Chemist and researcher

Anne M. Young is a Professor of Biomaterials at University College London, where she works on the development and characterisation of new materials for the repair of tooth and bone.

== Early life and education ==
Young studied chemistry at Imperial College London, where she earned her bachelor's degree in 1986. She remained there for her doctoral studies in polymer physics. She moved to the petroleum industry, and joined BP as a colloid scientist in 1990. In 1992 she joined the UCL School of Pharmacy as a postdoctoral researcher.

== Research and career ==
Young was appointed to Brunel University London as a lecturer in chemistry. Young noticed a decline in the petroleum industry. She moved to the Schottlander Dental Company as a research scientist in 1998 before joining University College London as a lecturer in 2000.
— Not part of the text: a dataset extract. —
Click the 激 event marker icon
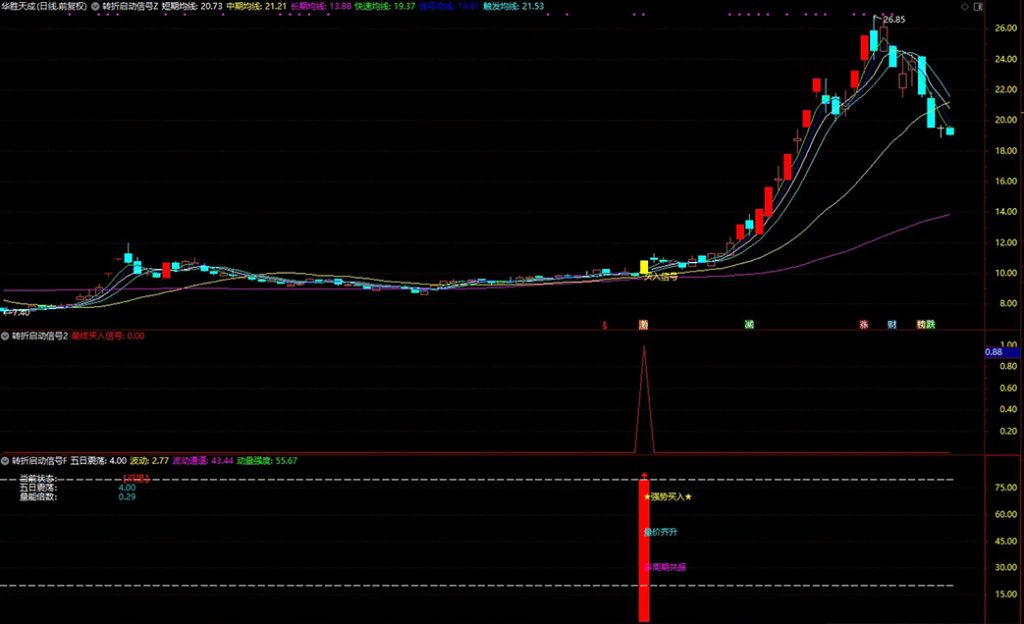This screenshot has height=624, width=1024. tap(643, 325)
At University College London, Young was a member of the Eastman Dental Hospital. Her work considers degradable and non-degradable composite bone cements, as well as dental restorative materials. She works with polymers, composites and metals. In restorative dentistry, one of the biggest hazards is leakage of bacteria. Young creates fluid pastes that can be put in place of a tooth and set with light. Once set, these pastes form permanent materials with similar properties to the nearby teeth. By designing the pastes such that they swell when they absorb water, Young can overcome shrinkage, and by incorporating antibacterial agents she can overcome the dangers of bacterial leakage. She works closely with material scientists, dentists and microbiologists.

Alongside the design of materials for dentistry, Young is developing degradable materials for bone repair. Similar to the dental materials, injectable materials for bone repair or drug delivery can mimic nearby bone. These bone repair materials can be used for gene therapy. To analyse the materials during set and degradation, Young uses vibrational spectroscopy such as FTIR and Raman mapping.

Young was promoted to Professor in 2015. She delivered her inaugural lecture at University College London in 2016. She spoke about new materials to repair tooth decay and damage from osteoporosis.